With all their resources and talent, why do big companies have trouble innovating? How can a Blekko exist when there’s Google? Why were Tapulous and Zynga created and successful when there is an Electronic Arts?

Even more puzzling, why couldn’t Yahoo create Facebook with Yahoo 360 instead of losing out to a 20-year-old kid from Harvard? A lot of innovation comes from tiny teams with only $100,000 in the bank, or often a lot less. The reason is they don’t fear breaking the rules and their motivation drives them.

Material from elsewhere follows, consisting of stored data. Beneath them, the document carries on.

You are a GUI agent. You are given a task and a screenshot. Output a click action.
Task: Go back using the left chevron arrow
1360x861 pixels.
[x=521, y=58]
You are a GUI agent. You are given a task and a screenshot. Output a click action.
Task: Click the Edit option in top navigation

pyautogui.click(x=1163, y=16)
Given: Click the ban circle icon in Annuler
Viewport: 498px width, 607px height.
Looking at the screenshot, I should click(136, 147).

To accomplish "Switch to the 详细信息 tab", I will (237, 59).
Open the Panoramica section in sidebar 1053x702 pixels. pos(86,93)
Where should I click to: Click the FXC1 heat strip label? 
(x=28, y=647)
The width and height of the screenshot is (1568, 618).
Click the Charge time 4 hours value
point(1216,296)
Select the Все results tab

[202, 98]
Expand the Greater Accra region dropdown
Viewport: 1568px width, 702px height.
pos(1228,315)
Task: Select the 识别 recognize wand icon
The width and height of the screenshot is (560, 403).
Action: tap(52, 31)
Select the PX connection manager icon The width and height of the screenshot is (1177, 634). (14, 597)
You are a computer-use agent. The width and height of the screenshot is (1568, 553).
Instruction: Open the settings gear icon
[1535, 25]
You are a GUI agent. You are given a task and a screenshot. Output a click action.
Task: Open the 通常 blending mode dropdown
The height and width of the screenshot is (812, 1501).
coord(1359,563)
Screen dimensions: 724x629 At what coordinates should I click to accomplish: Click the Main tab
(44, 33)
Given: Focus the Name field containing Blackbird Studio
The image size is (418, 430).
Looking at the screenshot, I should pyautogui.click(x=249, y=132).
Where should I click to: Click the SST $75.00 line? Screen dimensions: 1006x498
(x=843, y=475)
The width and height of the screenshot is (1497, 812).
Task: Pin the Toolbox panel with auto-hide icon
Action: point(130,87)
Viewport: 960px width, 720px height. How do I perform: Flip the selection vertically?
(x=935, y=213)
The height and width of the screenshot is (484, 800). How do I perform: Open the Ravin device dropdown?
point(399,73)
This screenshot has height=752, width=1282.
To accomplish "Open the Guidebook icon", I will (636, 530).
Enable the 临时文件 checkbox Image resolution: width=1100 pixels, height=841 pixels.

In reality, there’s a lot of innovation happening at big companies, but most of it is incremental. The focus usually is on process optimization and efficiency improvement. In order to support the rigid, crystalline structure of a large enterprise, many rules and procedures are implemented and enforced. These rules are what I call, The Box. The goal of most enterprise innovation is to get close to the edge of The Box without touching the lines – like a child drawing in a coloring book.

A startup innovator doesn’t care about rules and doesn’t care about The Box.  An innovator’s motivation is to achieve something that has never been done. Most innovators we meet have an explicit goal of changing the world.

Another key reason why big companies aren’t good at qualitative innovation is a combination of legacy and Wall Street pressure. Most large companies do not grow very fast. Their current customer base is large, and, by comparison, the inflow of new customers is small. This imbalance creates a disincentive to introduce change and innovate. Customers often react negatively to change over the short term, and Wall Street punishes companies for taking risks.

Startups, on the other hand, are unencumbered and can grow and innovate fast. There’s no aversion to risk. There’s nothing to protect.

Case in point – Can you name America’s largest startup? It’s not Facebook, Amazon or even Home Depot. It isn’t even a technology company.

This little known giant is the Transportation Security Administration, and its massive scale offers a roadmap for entrepreneurs eager to turn big ideas into sustainable businesses.

The secret isn’t just a clear mission or a risk-taking culture, though both are important. The TSA was created in December 2001, months after 9/11. In its first year in service, TSA processed a million job applications, interviewed 125,000 candidates, hired 60,000 people, purchased $1 billion of security equipment and set up security at 450 airports. All this was done under intense Congressional scrutiny – and not without a few hiccups. You can imagine what a shoe bomber does to your business plan three weeks after opening the doors.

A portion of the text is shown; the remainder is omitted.